[PATCH] D25020: [ARM] Fix 26% performance regression on Cortex-A9 caused by not using VMLA/VMLS

Fri Oct 14 08:29:51 PDT 2016

rengolin added a comment.

Hi Evgeny,

I think the best thing to do right now is to check the documentation, prepare a plan, and then test on the different cores.

On the manuals [1], I could only find cycle instructions for A8[2] and A9[3,4], but not for the others. So we'll have to assume something and test on the cores.

I imagine that A8's model is followed by A7 (in-order cores), while A9's model is followed by A15 and Krait (OOO cores), but we'll have to make sure our assumptions are correct. Benchmarks may be too big, so we coult try running fabricated snippets of VMUL/VADD/VMLA with and without dependency in tight loops, as they should yield big differences on different cores.

Another alternative would be to control MLxHazard and MLxForwarding via flags and run `Benchmarks/Misc/matmul_f64_4x4`, which seems to be the biggest difference of them all.

We have Cortex-A7 (RPi2), A8 (Beagle), A9 (Panda), A15 (Chromebooks) and Krait (Dragon). We'd only be missing Swift to make sure we have covered all relevant cores.

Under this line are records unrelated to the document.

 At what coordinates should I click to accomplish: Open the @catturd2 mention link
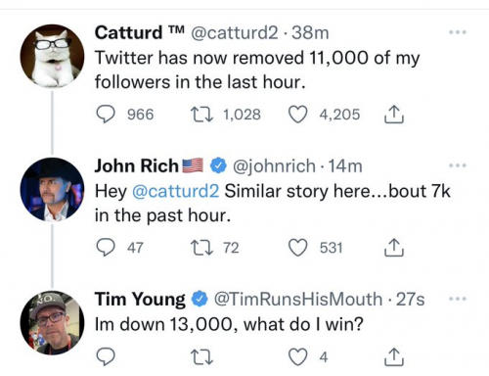(175, 191)
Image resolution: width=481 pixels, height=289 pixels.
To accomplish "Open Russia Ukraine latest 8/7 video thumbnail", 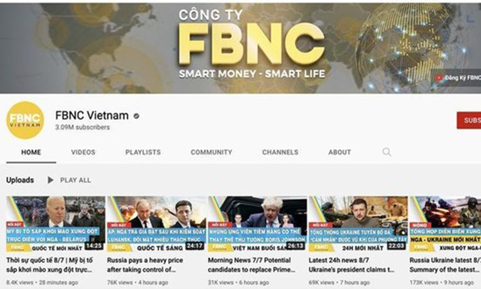I will [x=445, y=224].

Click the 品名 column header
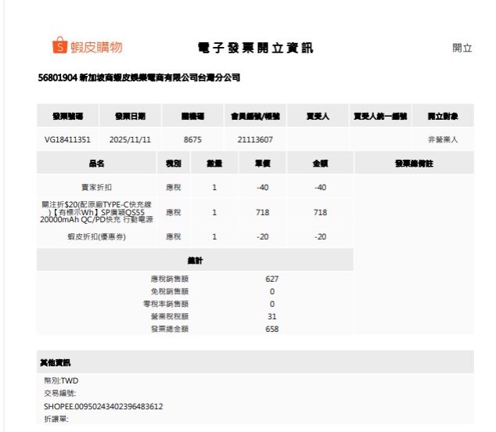(x=96, y=164)
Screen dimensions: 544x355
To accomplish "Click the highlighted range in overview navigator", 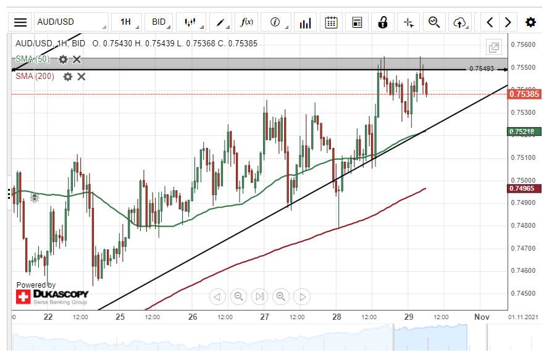I will 431,340.
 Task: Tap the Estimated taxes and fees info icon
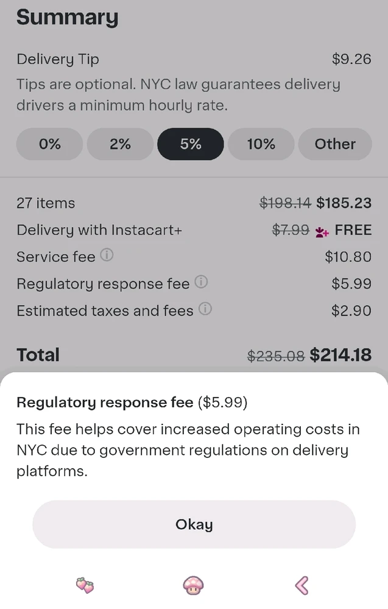point(205,309)
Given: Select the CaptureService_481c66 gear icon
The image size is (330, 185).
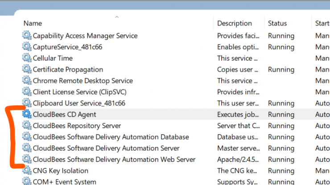Looking at the screenshot, I should (x=27, y=46).

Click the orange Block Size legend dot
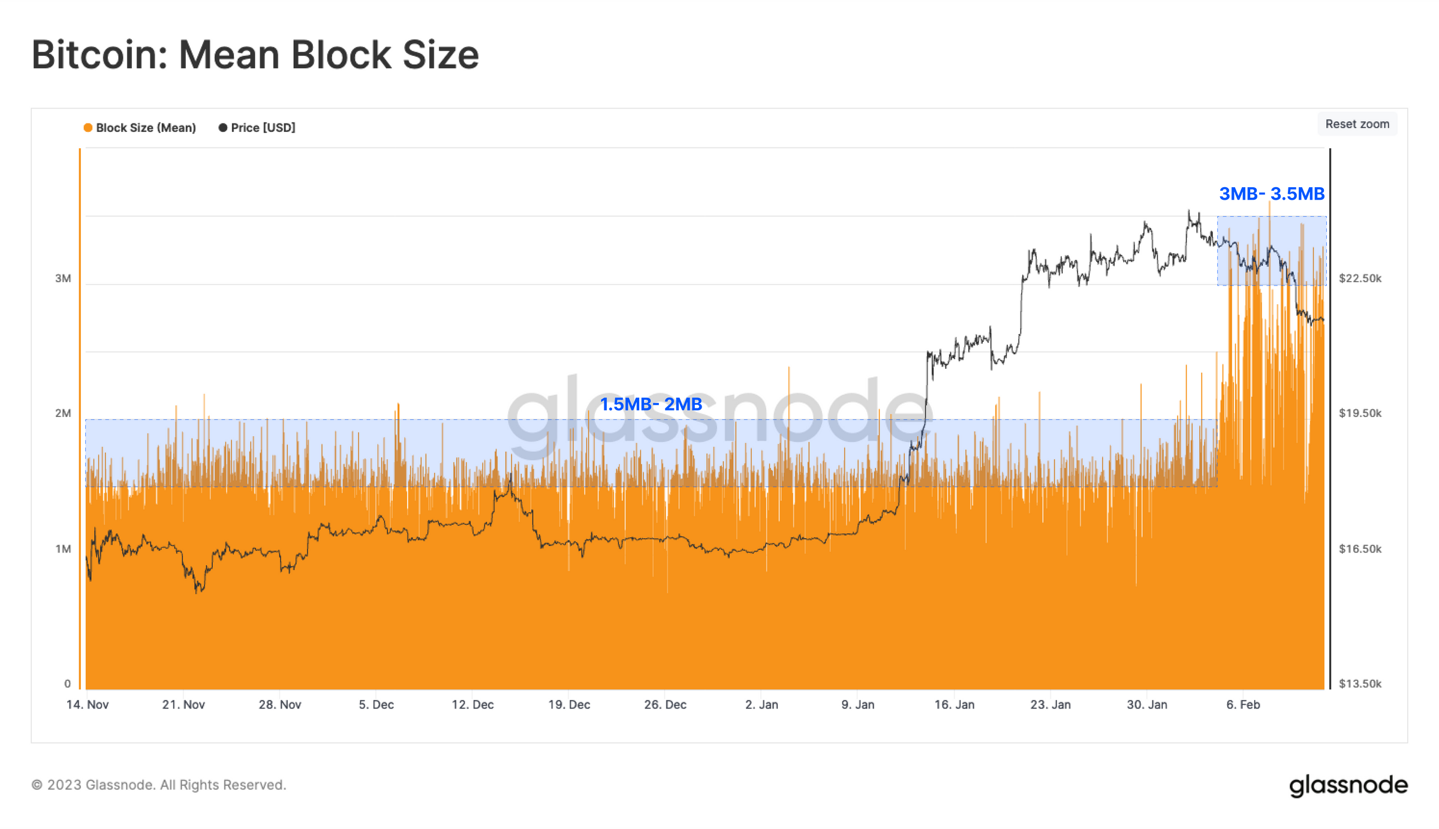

I think the best course of action now is to combine forces on coding and testing and come up with a concrete solution based on real data to apply those feature flags in the right cores. Right now, the situation is a big mess and I don't want to make it worse.

cheers,
--renato

[1] http://infocenter.arm.com/help/index.jsp?topic=/com.arm.doc.set.cortexa/index.html
[2] http://infocenter.arm.com/help/index.jsp?topic=/com.arm.doc.ddi0344k/BCGDCECC.html
[3] http://infocenter.arm.com/help/index.jsp?topic=/com.arm.doc.ddi0409i/BCGJIBBD.html
[4] http://infocenter.arm.com/help/index.jsp?topic=/com.arm.doc.ddi0409i/BCGDCIBA.html

https://reviews.llvm.org/D25020